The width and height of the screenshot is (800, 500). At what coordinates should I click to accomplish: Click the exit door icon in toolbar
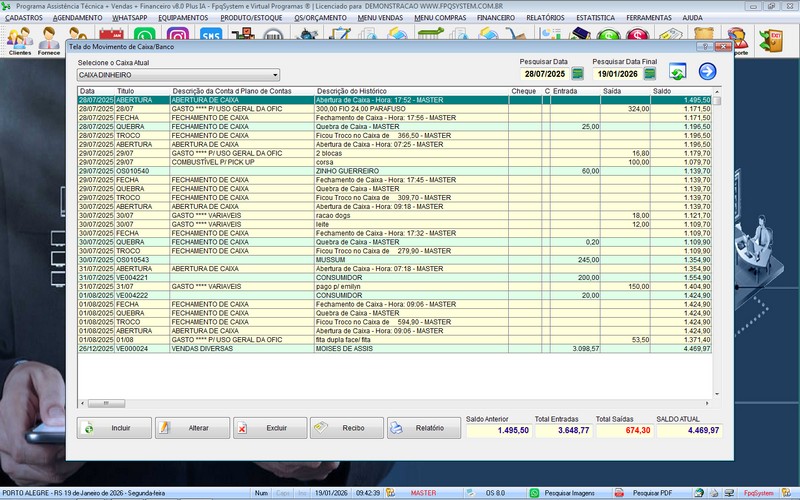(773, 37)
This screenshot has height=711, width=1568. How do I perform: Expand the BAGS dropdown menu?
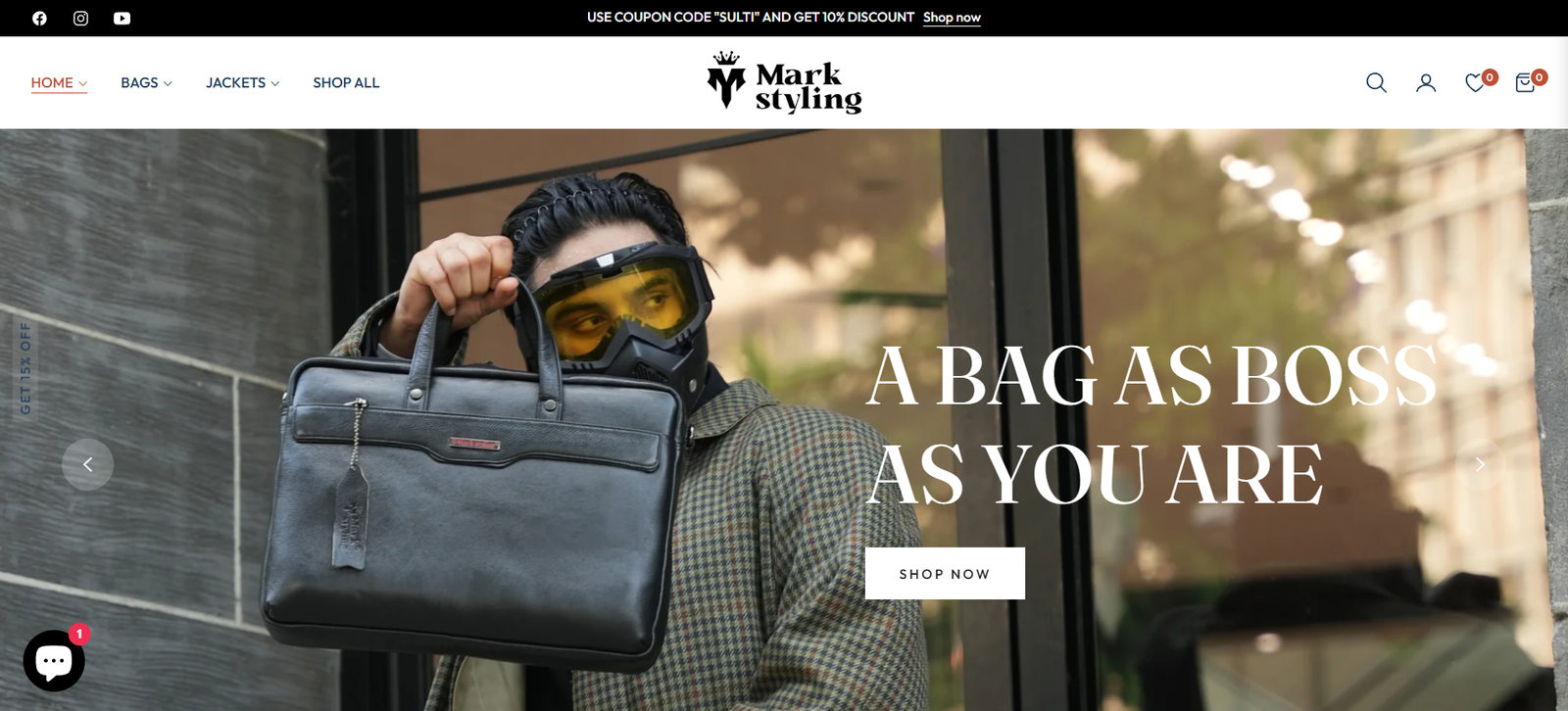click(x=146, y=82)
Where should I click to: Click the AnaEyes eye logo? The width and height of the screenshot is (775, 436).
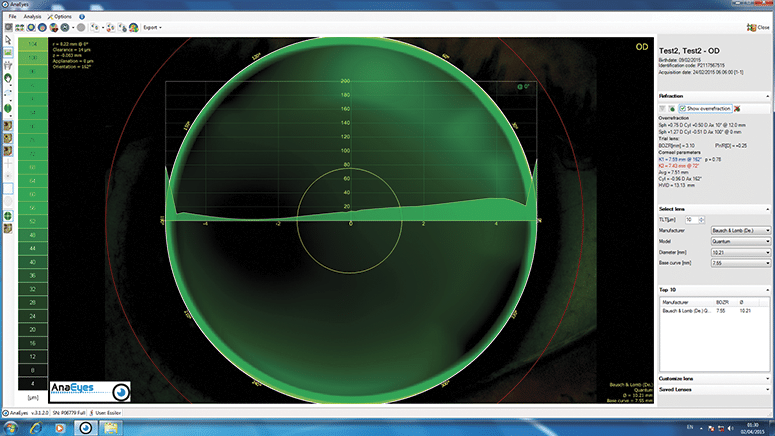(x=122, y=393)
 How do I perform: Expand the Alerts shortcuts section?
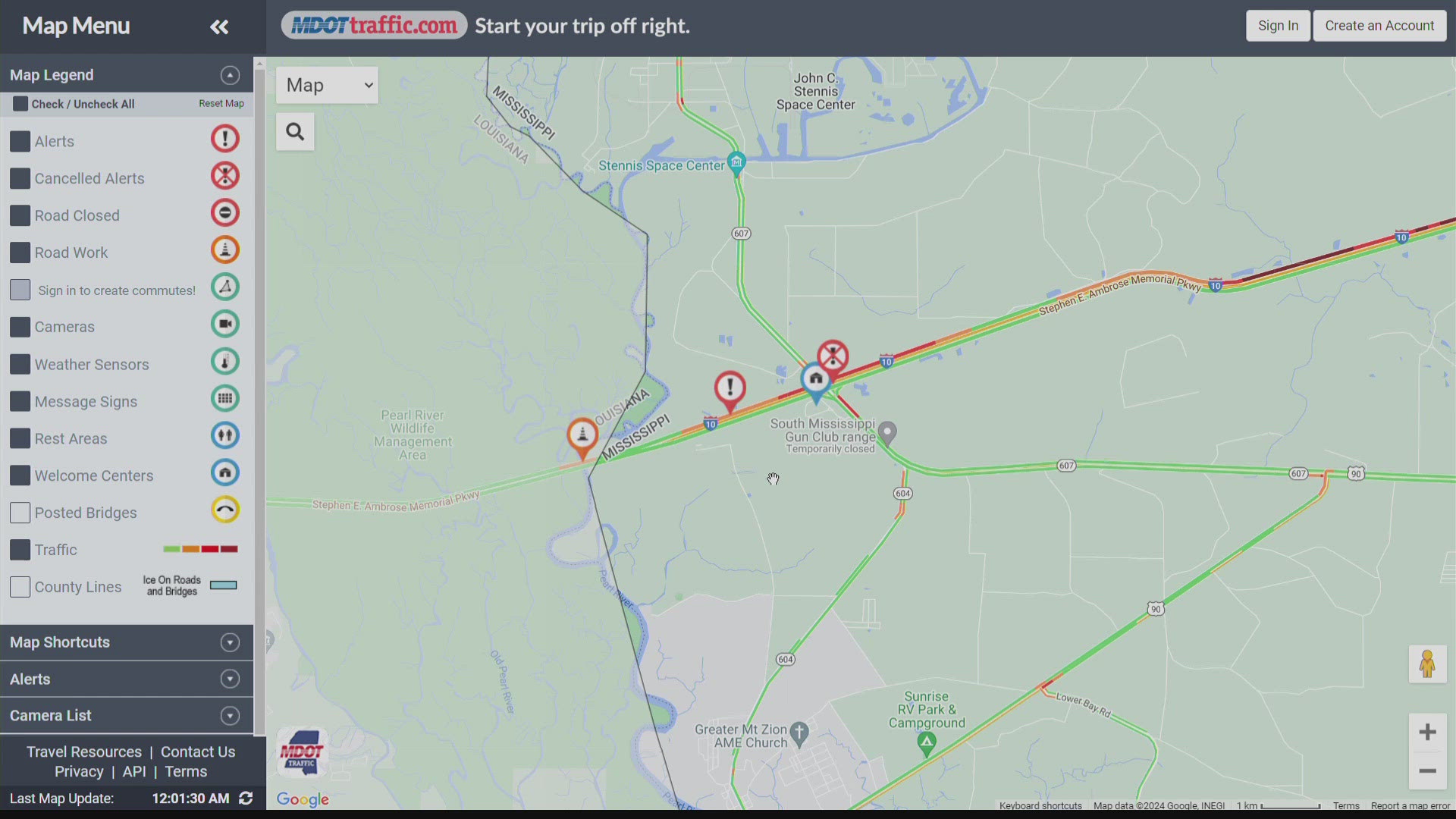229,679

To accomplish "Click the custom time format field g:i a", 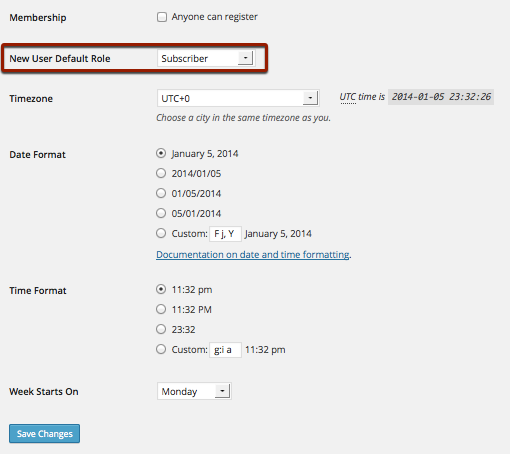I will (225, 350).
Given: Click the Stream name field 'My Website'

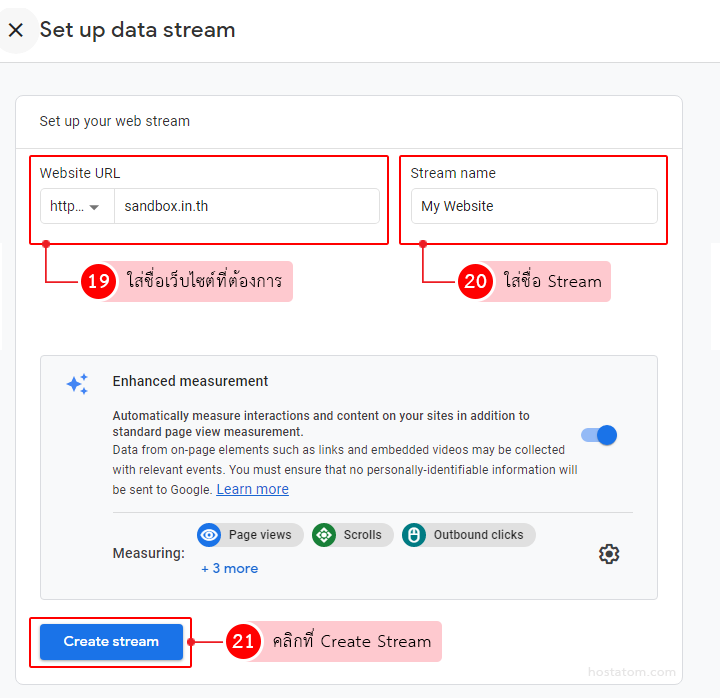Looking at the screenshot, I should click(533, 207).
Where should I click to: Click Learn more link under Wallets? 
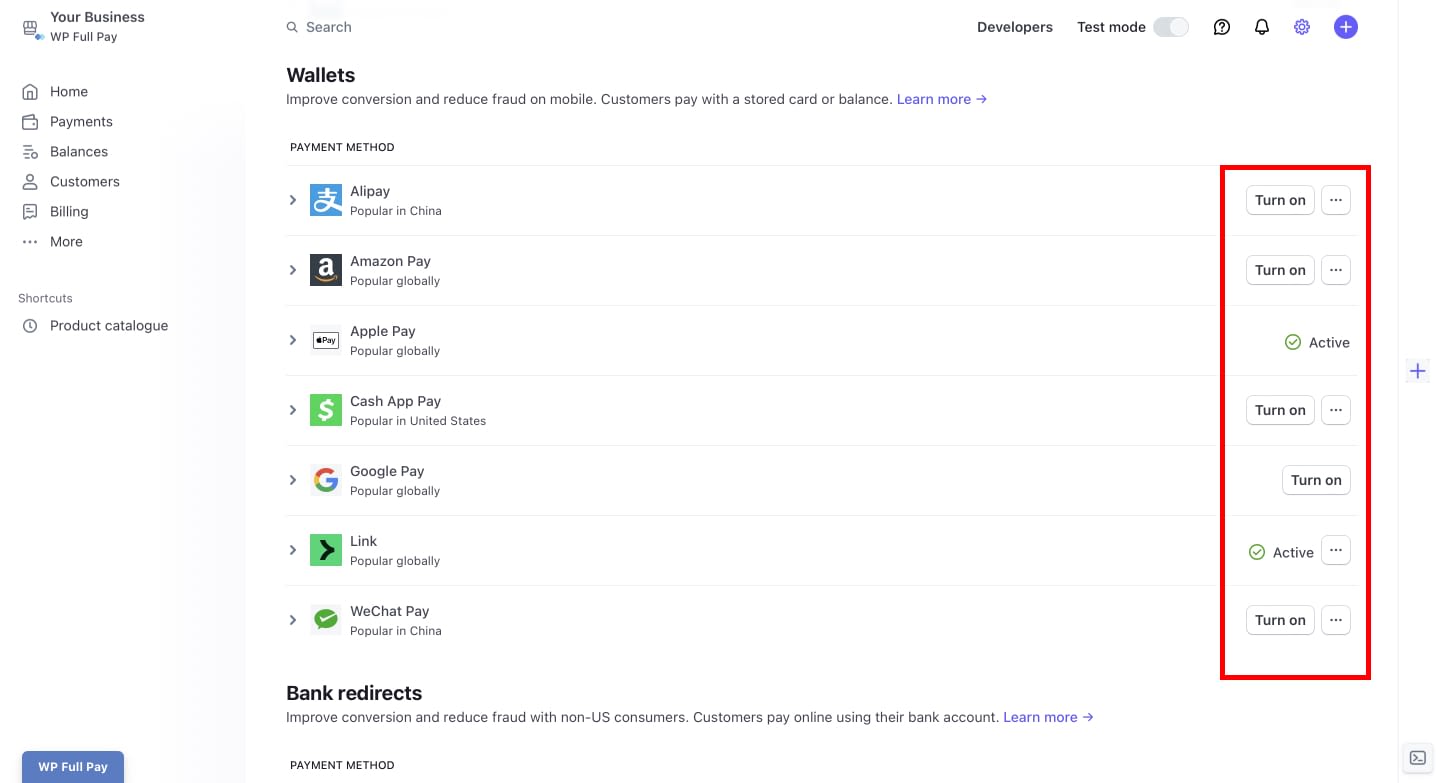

━━━━━━━━━━━━━━━━━━━━

• Problem description:
Your task is to transcribe exactly the lines from the one containing "Given: Click the" through the final line of the entries above, pictures excluded.

• Completed exercise:
Given: Click the Stream name field 'My Website'

Looking at the screenshot, I should click(533, 207).
Where should I click to: Click Learn more link under Wallets? 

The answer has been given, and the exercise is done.